Review by Publisher's Weekly Review
This sparkling book collects amusing and heartbreaking stories from the life of actress Union (Being Mary Jane). After moving with her family from Omaha, Neb., to Pleasanton, Calif., in grade school, Union grappled with being black in a predominately white student population and attempted to assimilate and gain peer approval by being the class clown. At 19, a stranger raped her at gunpoint; for a year afterward she barely left the house. In time, she began to heal, pursuing modeling and acting, attending college, and getting married. Union shines a light on issues of race in America and the difficulties young black women face in Hollywood; in an essay on raising boys (two from her basketball star husband Dwayne Wade's previous marriage as well as his nephew), Union explores the daunting responsibility of parenting in a culture dangerous to black youths. Several essays deal with "teen drama," dating, making friends, and sexuality; some are quite funny, as when she describes her surprising first encounter with a tampon and discusses when to drink wine or tequila after a break-up. Union's no-holds-barred essays and intimate voice will appeal to her fans as well as those less familiar with her work. Agent: Albert Lee, Aevitas Creative Management. (Oct.) © Copyright PWxyz, LLC. All rights reserved.
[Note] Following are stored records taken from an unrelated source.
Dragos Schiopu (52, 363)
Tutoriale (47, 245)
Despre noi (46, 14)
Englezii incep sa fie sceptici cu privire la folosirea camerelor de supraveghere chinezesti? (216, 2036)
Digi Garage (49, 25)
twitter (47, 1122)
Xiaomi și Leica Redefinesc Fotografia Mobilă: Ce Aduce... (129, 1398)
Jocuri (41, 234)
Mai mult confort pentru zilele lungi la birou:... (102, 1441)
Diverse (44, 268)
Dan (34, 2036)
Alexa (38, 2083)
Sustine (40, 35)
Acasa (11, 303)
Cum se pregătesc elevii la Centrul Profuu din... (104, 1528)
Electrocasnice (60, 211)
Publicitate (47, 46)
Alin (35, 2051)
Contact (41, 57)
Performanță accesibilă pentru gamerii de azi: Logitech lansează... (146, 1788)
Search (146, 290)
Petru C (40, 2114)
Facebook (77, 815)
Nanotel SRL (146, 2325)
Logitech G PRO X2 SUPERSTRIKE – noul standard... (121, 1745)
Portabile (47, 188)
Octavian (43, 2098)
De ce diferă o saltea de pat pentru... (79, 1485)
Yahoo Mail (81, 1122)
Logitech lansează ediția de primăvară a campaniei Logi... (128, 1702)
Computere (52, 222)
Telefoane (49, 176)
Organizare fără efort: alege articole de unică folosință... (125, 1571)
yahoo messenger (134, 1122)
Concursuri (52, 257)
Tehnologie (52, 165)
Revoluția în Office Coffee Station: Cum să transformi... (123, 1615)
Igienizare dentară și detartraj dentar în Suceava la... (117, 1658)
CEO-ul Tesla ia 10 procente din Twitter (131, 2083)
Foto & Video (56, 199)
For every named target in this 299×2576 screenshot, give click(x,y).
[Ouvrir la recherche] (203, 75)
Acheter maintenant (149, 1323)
Review by Library Journal Review
Union's raw and unflinching portrayal makes you feel like you're getting to know a new friend, or reacquainting yourself with an old one. Each essay brings readers closer into the fold and forces us to question our own truths. We learn about Union's struggle to lead a "double life"-retreating from her blackness to fit in at a mostly white school in California while trying to embrace it among skeptical black friends in Omaha, her internal meanderings over hair and makeup that carry specific cultural weight (Natural hair or weave? Narrow the nose, or...?), and the unequal expectations carried by people of color as they navigate professions that make them an "other." Union also details her experience as a rape survivor and includes these telling lines: "I am grateful I was raped in an affluent neighborhood with an underworked police department (and) overly trained doctors and nurses. The fact that one can be grateful for such things is... ridiculous." Considering that the narrative of sexual violence in the United States largely focuses on white women, Union's voice as a survivor holds unique importance and poignancy. That said, she is much more than this single experience, as her book boldly shows. VERDICT Union invites readers into her world with honesty, grit, and grace. A much-needed addition to the endless catalog of celebrity memoirs.-Erin Entrada Kelly, Philadelphia © Copyright 2017. Library Journals LLC, a wholly owned subsidiary of Media Source, Inc. No redistribution permitted.
(c) Copyright Library Journals LLC, a wholly owned subsidiary of Media Source, Inc. No redistribution permitted.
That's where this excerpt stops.